Cloud computing. Ah, how the buzzwords love to flock. This is no different from the 1970's when it appeared that the future was going to be large timesharing services. You could deploy your applications in that "cloud" and have redundancy, automatic backups, and so forth without the time and trouble of maintaining your own infrastructure. If you needed more storage an additional DASD in your VM virtual machine could be easily deployed from the "cloud" of storage devices available at the timesharing service, if you needed more CPU your application could be deployed on a VM given access to more of a CPU or even to a whole CPU, and so on and so forth. Large time sharing services with IBM 370's and follow-ons were doing cloud computing before the word existed. There is no (zero) functional difference between an IBM 370 running VM in 1973 and a Dell server running VMware ESXi today, other than the fact that the Dell is much faster and has much larger hard drives of course. But both do the exact same task, and arguably the IBM 370 did it better since the IBM 370 would even let you migrate all processes off of a CPU and take that CPU offline and remove it entirely for service, *with no disruption to running jobs*. Something which, I might add, its descendant IBM mainframes are still capable of doing, and which VMware wishes it could do.

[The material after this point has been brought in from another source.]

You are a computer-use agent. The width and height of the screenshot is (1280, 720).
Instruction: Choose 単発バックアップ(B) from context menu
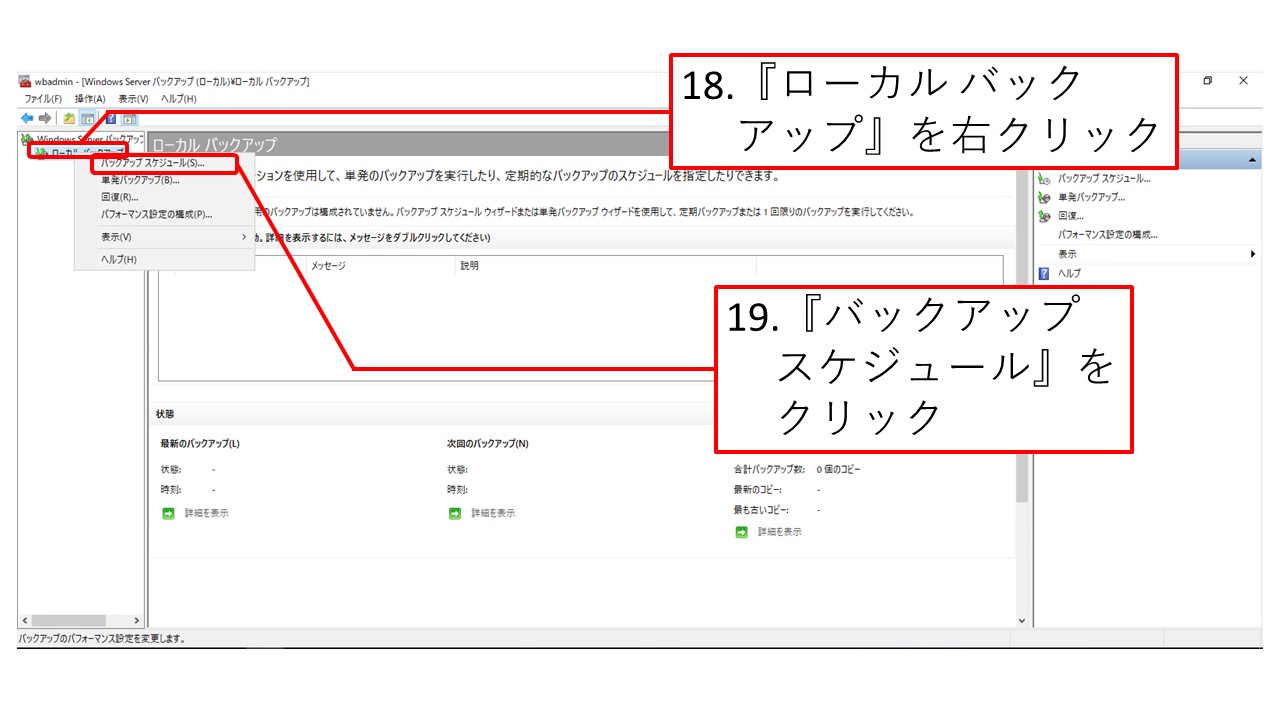click(x=140, y=181)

So what happened, you ask? Why did large corporations move to networked microcomputers and their own insourced mainframes, and why did smaller businesses move to microcomputers and servers? Part of the reason was one of data security -- having your data reside with a third party entity that might go out of business at any time was a business risk that was not acceptable. But also, they ran into the same problem that cloud computing runs into when you try to deploy large enterprise databases into the cloud: a lack of I/O bandwidth. We are talking about an era where 300 baud acoustic couplers were high tech, remember, and where the backbones of the primitive data networks ran at 56kbit and operated in block mode. As a result, user interfaces were crude and based around block transfers of screen data, since real-time updates of screen contents based on immediate response to keystrokes was simply impossible. When microcomputers were invented with their megahertz-speed connections to their video displays and keyboards, that made possible entire classes of applications that were simply impossible on the prior timesharing systems, such as spreadsheets and real WSIWYG text editing and word processing.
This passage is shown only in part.